Tuesday, December 14, 2010
Terrace Salon Two/Three (Town and Country Hotel and Convention Center)
The castor Ricinus communis (Euphorbiaceae), a plant that is distributed in warm and tropical areas, has emerged as an alternative against pests of agricultural, domestic and medical-veterinary the mosquitoes included. In this study evaluated the effect of hexane, ethyl acetate and methanol leaf extracts of castor on fourth instar larvae of the mosquito Culex quinquefasciatus (Diptera: Culicidae). The experimental unit consisted of a plastic cup containing 100 ml of distilled water and 20 early fourth instar larvae of C. quinquefasciatus, which received 1 ml of of each leaf extract with an emulsifier at concentrations ranging from 26 to 1250 ppm.

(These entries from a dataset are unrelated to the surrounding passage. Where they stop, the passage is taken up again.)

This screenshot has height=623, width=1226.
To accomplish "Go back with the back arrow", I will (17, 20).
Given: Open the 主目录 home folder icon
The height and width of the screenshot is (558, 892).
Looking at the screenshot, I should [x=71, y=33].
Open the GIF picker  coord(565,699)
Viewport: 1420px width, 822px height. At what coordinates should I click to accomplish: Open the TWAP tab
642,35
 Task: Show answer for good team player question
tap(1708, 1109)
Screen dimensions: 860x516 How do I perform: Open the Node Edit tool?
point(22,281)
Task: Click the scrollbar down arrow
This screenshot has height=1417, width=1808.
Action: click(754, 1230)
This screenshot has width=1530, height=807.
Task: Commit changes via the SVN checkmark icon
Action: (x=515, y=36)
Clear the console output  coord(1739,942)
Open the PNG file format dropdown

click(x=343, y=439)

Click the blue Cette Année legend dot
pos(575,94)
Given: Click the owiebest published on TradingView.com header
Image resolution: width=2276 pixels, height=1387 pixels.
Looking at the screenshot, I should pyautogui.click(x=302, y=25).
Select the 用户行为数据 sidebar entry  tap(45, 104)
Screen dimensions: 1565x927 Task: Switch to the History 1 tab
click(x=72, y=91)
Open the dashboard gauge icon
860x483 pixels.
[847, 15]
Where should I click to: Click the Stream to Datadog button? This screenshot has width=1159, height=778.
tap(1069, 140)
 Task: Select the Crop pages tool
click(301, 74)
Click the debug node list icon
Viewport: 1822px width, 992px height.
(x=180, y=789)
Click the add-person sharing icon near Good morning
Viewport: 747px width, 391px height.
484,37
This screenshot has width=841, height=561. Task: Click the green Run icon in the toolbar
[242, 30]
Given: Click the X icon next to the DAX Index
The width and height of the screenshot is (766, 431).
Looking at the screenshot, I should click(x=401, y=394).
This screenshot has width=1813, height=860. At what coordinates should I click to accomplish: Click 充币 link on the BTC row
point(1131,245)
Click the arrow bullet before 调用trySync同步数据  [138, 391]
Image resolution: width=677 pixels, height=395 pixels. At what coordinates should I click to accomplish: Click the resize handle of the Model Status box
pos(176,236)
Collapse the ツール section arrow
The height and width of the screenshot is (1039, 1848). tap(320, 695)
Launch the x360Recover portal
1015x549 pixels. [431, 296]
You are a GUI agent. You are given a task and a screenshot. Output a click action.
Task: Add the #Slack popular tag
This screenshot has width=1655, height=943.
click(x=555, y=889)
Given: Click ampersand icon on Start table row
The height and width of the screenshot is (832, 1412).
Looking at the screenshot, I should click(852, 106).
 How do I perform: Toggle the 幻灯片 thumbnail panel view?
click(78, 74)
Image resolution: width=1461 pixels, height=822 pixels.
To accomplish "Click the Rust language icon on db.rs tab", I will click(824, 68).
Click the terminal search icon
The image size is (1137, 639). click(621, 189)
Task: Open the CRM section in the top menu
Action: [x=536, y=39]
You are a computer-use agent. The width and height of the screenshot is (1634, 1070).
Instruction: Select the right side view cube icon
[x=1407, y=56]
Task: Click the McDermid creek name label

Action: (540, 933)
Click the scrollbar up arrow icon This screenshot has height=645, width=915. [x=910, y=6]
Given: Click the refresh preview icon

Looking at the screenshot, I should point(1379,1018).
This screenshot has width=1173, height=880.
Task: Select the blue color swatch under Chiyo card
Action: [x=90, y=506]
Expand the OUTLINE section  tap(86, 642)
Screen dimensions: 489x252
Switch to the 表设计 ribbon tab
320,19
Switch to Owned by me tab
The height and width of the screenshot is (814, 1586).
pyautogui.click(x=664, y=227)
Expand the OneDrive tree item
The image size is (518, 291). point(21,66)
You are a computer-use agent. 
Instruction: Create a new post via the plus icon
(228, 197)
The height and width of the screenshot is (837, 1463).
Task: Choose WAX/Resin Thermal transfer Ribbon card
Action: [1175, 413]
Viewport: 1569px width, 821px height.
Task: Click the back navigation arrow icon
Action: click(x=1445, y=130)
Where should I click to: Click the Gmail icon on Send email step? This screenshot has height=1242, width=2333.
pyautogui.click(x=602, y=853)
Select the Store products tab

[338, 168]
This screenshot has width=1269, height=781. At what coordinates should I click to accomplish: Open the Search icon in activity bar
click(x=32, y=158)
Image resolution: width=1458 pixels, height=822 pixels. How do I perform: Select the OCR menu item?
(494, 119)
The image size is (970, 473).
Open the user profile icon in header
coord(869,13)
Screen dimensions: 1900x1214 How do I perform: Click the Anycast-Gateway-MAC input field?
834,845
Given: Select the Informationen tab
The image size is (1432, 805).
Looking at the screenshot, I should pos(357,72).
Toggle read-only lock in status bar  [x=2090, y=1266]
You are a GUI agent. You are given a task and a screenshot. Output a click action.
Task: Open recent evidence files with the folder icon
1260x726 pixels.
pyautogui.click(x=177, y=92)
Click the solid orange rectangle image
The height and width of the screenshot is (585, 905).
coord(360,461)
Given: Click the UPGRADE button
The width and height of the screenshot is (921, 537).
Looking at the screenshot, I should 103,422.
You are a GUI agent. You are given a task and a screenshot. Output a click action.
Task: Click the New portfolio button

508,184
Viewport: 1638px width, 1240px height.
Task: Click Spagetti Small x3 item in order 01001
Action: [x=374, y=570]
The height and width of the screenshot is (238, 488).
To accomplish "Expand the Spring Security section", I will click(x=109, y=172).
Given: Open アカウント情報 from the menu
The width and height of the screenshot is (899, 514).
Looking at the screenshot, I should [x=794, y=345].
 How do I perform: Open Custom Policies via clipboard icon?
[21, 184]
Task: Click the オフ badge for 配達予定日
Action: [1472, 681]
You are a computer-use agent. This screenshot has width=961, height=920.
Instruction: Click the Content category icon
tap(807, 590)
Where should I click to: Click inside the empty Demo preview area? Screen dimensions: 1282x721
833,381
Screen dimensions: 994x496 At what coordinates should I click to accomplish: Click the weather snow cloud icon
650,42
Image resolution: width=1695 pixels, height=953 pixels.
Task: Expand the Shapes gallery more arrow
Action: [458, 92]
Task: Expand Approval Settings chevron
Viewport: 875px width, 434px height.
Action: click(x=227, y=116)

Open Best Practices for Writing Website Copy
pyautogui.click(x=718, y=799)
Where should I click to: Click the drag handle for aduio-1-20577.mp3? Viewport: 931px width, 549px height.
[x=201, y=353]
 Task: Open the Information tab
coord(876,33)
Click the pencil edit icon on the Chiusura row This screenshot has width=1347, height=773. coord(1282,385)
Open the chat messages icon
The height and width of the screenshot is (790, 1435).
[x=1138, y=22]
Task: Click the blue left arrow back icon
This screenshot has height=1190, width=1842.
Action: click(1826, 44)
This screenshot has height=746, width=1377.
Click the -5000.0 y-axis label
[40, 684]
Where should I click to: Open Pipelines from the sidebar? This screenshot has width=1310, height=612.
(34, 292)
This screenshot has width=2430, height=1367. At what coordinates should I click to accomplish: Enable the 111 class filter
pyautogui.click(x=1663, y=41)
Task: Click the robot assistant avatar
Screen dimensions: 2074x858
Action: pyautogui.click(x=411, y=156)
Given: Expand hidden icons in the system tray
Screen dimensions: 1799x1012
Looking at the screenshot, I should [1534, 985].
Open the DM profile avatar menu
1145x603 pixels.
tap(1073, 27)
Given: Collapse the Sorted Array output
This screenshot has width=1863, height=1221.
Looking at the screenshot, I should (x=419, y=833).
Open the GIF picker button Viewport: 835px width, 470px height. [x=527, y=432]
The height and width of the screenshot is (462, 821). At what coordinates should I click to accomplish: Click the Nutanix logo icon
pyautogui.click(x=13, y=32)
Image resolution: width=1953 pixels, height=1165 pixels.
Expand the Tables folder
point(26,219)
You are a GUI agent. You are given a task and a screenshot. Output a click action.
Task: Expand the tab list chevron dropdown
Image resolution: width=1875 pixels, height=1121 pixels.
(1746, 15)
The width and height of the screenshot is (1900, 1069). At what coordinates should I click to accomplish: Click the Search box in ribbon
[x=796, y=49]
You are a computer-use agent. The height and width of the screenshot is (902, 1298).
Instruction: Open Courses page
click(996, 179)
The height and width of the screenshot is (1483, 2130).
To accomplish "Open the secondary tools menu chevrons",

This was replicated four times and compared with two blank treatments. When 95 % of the insects in the control with distilled water reached the pupae instar, the duration and viability of larvae and pupae were recorded, This information was used to quantify a Growth Inhibition Index (GII) and the mean lethal concentration (LC50). The larval and pupal viability data collection was continued with the surviving larvae and pupae, to determine the GII and viability at the end of the population´s life cycle. The IIC at 1250 and 625 ppm for hexane extract were 0.34 and 0.44, for the ethyl acetate extract were 0.34 and 0.46, and for the methanol extract were 0.25 and 0.53, respectively. Therefore, a moderate inhibition of the mosquito population growth was observed; the corresponding LC50´s were 416, 417 and 761 ppm. Data taken on surviving larvae at 1250 ppm showed a strong larvae growth inhibition and mortalities of 83.8, 88.8 and 100 % for the extracts with hexane, methanol, and ethyl acetate, respectively. Larval viability was affected by hexane and methanol extracts since 312.5 ppm, but the effects of the ethyl acetate extract started since 78 ppm. Thus, at these concentrations all the extracts decreased pupae viability and adult emergence, especially the hexane extract.